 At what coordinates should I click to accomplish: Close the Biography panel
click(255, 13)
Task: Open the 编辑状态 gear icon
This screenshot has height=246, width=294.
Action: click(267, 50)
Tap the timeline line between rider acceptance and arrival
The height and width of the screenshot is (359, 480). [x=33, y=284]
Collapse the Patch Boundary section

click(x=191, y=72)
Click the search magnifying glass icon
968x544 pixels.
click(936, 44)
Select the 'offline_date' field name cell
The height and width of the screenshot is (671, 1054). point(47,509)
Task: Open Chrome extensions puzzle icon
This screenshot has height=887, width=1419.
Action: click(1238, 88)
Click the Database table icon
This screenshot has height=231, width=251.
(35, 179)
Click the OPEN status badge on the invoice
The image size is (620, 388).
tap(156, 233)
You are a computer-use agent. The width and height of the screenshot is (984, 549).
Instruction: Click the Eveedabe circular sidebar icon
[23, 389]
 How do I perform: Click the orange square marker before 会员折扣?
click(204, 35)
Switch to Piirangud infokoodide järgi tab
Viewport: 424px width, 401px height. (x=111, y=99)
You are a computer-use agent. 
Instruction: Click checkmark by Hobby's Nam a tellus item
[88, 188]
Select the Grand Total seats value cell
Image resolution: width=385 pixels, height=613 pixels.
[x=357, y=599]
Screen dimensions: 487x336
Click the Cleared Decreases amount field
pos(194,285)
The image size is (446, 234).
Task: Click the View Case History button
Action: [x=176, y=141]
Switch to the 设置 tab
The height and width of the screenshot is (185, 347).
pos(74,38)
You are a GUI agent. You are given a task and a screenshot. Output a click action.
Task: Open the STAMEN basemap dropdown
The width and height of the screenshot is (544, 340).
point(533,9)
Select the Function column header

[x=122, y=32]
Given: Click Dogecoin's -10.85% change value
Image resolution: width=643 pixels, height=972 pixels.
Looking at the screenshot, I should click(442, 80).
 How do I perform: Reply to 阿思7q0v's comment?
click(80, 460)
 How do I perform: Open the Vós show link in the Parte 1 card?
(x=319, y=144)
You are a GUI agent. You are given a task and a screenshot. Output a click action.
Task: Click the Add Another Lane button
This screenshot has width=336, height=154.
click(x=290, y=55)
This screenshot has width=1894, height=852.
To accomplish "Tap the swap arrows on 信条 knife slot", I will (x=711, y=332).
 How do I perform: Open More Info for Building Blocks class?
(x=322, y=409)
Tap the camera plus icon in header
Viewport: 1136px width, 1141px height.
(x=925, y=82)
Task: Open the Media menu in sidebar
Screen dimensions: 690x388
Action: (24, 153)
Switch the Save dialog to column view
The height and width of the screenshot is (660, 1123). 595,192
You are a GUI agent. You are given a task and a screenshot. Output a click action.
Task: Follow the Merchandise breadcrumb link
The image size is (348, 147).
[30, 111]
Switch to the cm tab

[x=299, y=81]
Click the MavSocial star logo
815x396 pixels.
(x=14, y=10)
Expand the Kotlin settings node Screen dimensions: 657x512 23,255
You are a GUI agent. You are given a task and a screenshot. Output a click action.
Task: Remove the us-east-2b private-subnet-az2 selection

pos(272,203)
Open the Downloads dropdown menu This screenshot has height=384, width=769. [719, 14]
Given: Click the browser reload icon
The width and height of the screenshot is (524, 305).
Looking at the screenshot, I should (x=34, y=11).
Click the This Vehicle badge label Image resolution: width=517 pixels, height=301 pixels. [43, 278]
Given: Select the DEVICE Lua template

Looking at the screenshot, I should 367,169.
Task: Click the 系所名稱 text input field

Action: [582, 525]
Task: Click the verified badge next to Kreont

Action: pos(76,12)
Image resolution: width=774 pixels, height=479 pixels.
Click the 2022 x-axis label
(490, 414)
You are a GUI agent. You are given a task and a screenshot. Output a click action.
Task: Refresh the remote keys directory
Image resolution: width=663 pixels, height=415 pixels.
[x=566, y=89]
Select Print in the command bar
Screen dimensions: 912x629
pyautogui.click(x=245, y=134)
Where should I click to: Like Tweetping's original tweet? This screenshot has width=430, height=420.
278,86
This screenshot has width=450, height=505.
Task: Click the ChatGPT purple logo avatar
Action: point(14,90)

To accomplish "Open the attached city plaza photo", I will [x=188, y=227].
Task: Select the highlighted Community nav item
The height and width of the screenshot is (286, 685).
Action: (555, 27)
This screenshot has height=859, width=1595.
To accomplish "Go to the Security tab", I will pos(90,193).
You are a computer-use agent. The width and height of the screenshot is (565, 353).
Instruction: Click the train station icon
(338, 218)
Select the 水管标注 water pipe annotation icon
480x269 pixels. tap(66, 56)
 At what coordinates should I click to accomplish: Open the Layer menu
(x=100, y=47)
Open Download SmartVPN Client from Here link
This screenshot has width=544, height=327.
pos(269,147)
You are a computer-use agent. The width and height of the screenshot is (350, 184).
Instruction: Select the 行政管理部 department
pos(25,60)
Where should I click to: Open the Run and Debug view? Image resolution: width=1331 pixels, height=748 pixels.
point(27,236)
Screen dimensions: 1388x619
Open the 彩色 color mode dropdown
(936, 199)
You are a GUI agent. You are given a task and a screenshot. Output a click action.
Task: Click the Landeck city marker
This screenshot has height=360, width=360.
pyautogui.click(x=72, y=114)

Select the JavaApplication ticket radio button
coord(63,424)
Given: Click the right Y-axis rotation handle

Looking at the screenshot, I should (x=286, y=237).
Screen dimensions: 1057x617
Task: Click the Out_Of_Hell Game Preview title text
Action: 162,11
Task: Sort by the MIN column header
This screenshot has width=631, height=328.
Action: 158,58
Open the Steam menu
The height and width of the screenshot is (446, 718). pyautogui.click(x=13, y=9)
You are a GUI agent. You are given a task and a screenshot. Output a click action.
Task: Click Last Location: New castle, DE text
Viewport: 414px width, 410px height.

──────────

■ TASK BRIEF ■
Say how many lines of the listing above contain "computer", giving nothing but the number.

■ EXPECTED OUTPUT ■
4